Le président Emmanuel Macron a désigné l’ancienne ministre des Armées pour intégrer la future Commission européenne, malgré des affaires en cours. Le président de la République aura pris largement son temps pour cogiter, dépassant même le délai limite, avant de désigner la représentante de la France dans la nouvelle Commission européenne, présidée par l’Allemande Ursula von der Leyen, qui entre en fonction le 1er novembre. Cela faisait pourtant des mois que ce calendrier était connu. C’est donc l’ex-ministre des Armées Sylvie Goulard qui a été désignée, mercredi matin, en remplacement du socialiste Pierre Moscovici.

«Sylvie Goulard dispose à la fois de l’expérience nécessaire et d’une vision, insiste-t-on à l’Élysée. Elle a travaillé avec le président de la Commission européenne Romano Prodi. Elle a été élue eurodéputée. Elle est polyglotte (anglais, allemand, italien) et a participé à la rédaction du programme d’Emmanuel Macron à la présidentielle sur le volet européen. C’est une engagée de la première heure.» Actuellement sous-gouverneure de la Banque de France, elle devrait hériter d’un portefeuille lié au commerce, à la zone euro ou à la régulation financière.
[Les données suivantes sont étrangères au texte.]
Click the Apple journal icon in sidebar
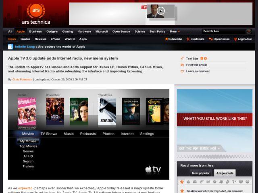Viewport: 258px width, 193px height. [x=188, y=182]
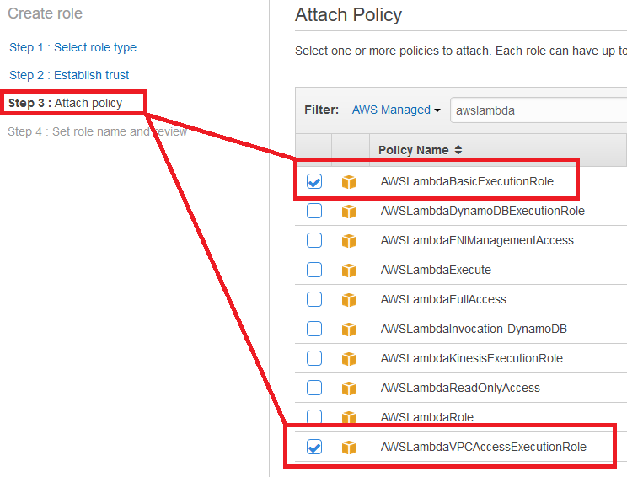Open the AWS Managed filter dropdown
The height and width of the screenshot is (477, 627).
point(396,110)
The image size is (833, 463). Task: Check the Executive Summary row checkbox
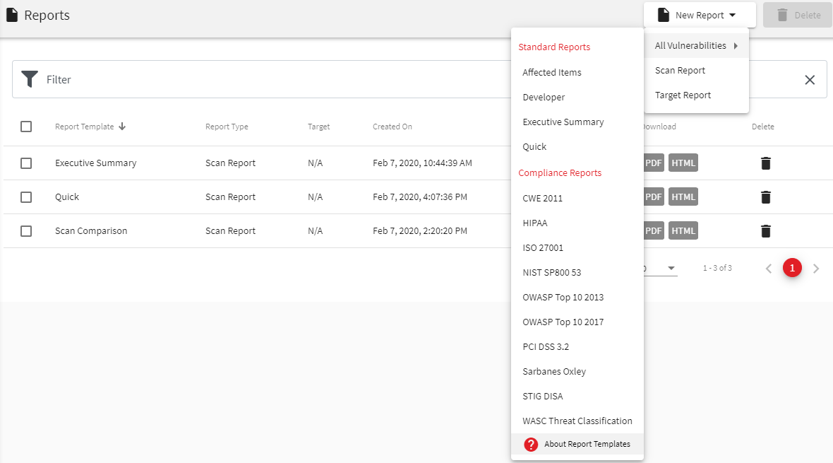tap(26, 163)
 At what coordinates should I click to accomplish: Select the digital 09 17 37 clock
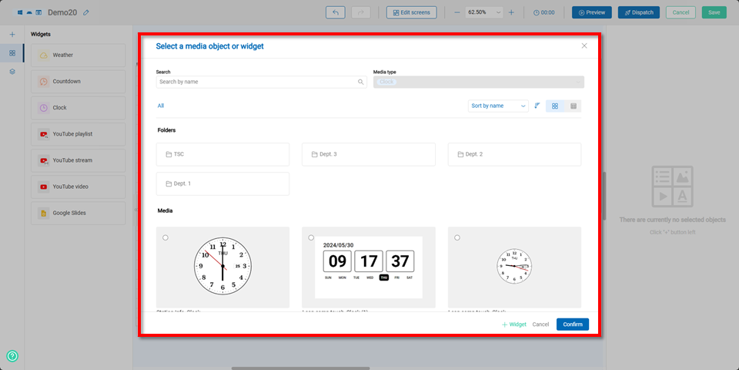point(311,237)

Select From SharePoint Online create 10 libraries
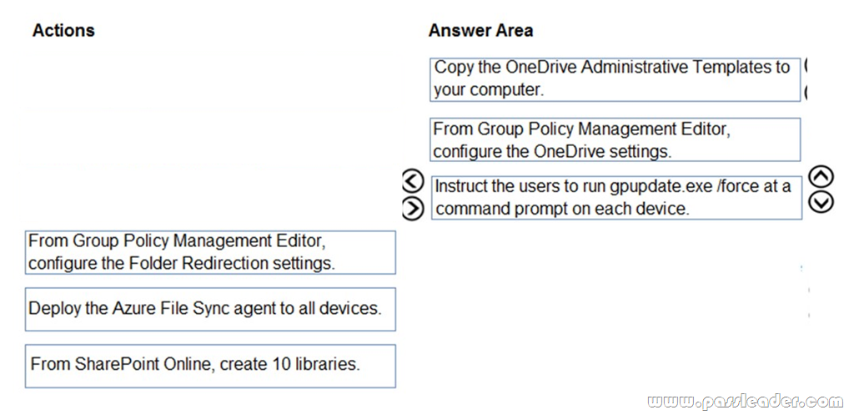[x=210, y=366]
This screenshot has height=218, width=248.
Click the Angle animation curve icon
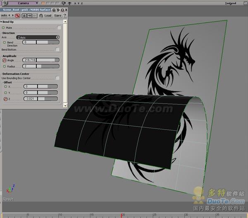pos(5,60)
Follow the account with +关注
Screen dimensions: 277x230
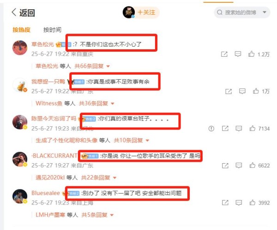(146, 12)
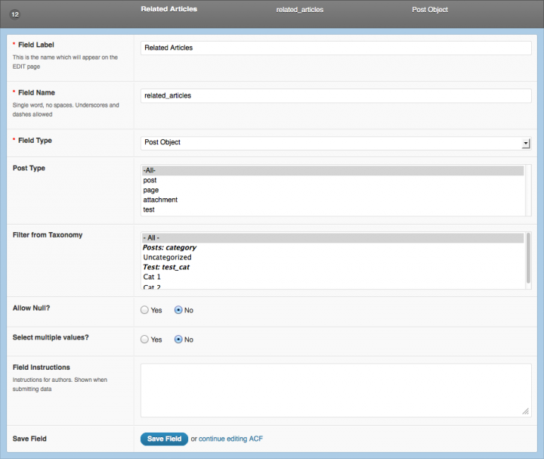Select Uncategorized in the taxonomy filter
The width and height of the screenshot is (544, 459).
[332, 257]
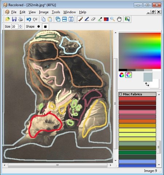Image resolution: width=164 pixels, height=175 pixels.
Task: Select the Zoom magnifier tool
Action: 113,19

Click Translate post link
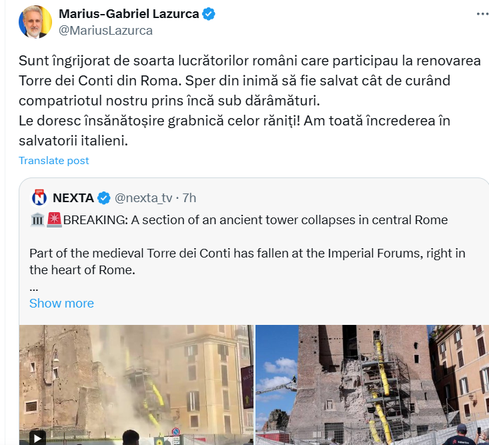pos(54,161)
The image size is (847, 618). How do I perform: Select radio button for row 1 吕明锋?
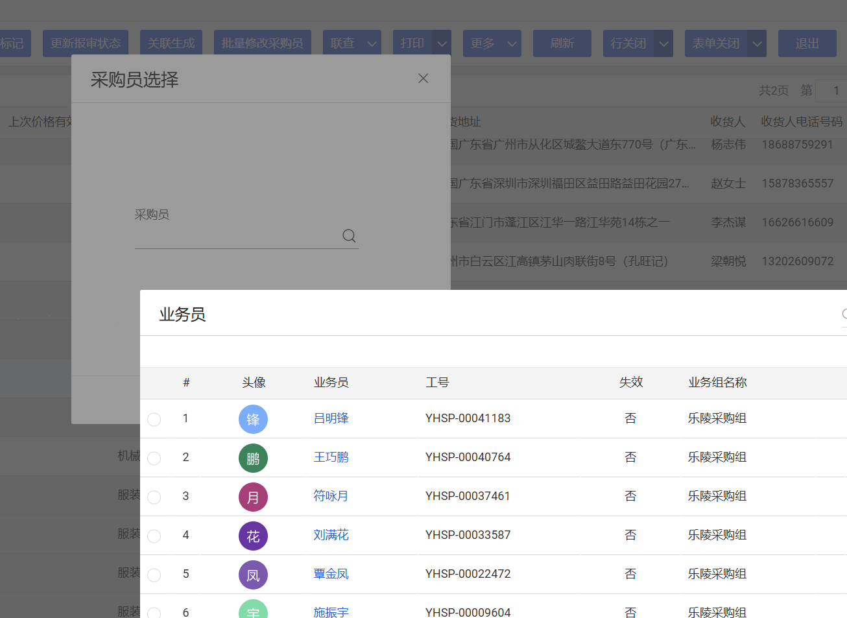pos(154,420)
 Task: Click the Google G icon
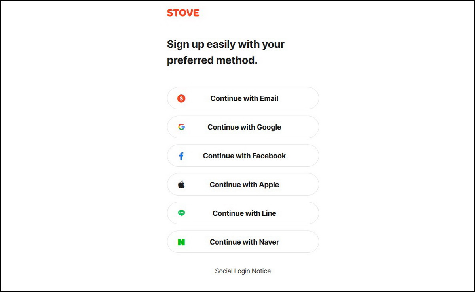[x=181, y=127]
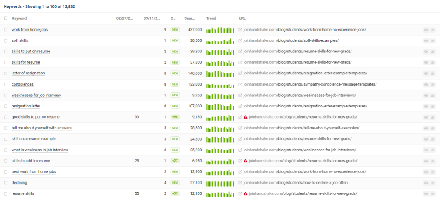
Task: Click the Trend column header
Action: [x=211, y=18]
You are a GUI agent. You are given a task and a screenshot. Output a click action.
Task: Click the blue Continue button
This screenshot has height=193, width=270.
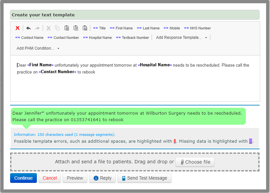[x=23, y=178]
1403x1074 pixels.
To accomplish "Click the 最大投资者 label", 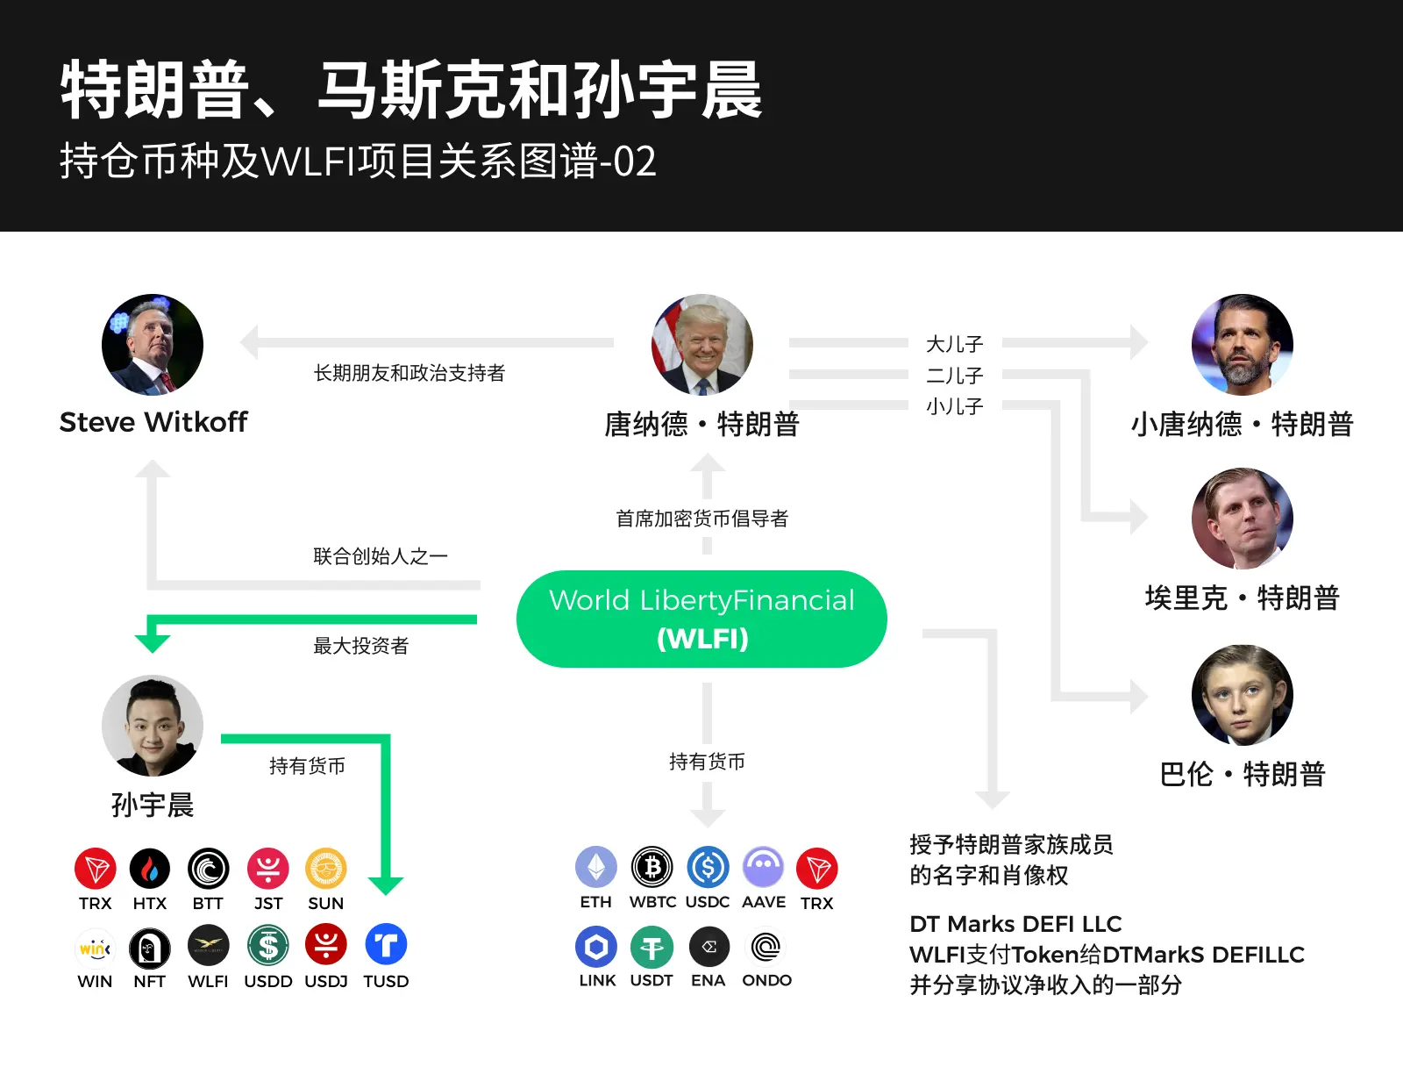I will 361,646.
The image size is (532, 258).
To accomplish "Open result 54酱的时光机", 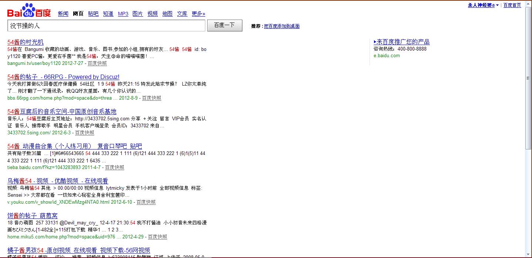I will (26, 42).
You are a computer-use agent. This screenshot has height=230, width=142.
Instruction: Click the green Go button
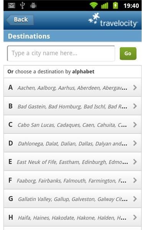coord(128,53)
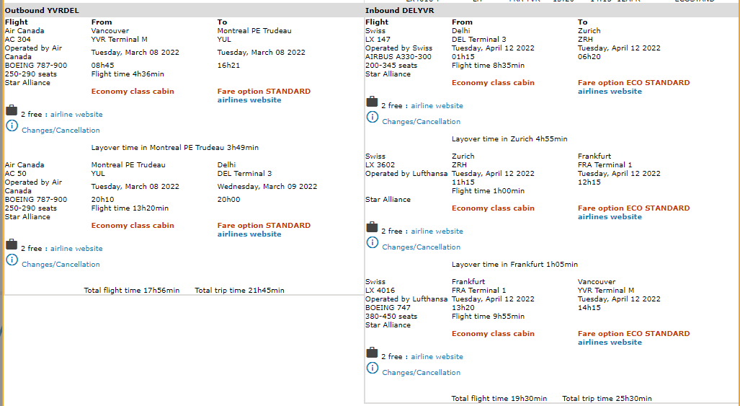Open Changes/Cancellation for Montreal–Delhi flight AC 50
Image resolution: width=740 pixels, height=406 pixels.
tap(61, 265)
La désignation de cette fédéraliste convaincue doit encore être validée par le parlement européen, selon la procédure classique. Une part d’incertitude demeure. «Cette assemblée est très tatillonne sur la transparence et l’éthique», rappelle un élu important du Parlement européen, en référence à l’affaire des emplois fictifs présumés des assistants des eurodéputés MoDem, mouvement qu’elle a quitté en 2014. Cette enquête est à l’origine de la démission de Sylvie Goulard de son poste de ministre des Armées en juin 2017, alors qu’elle venait d’être nommée.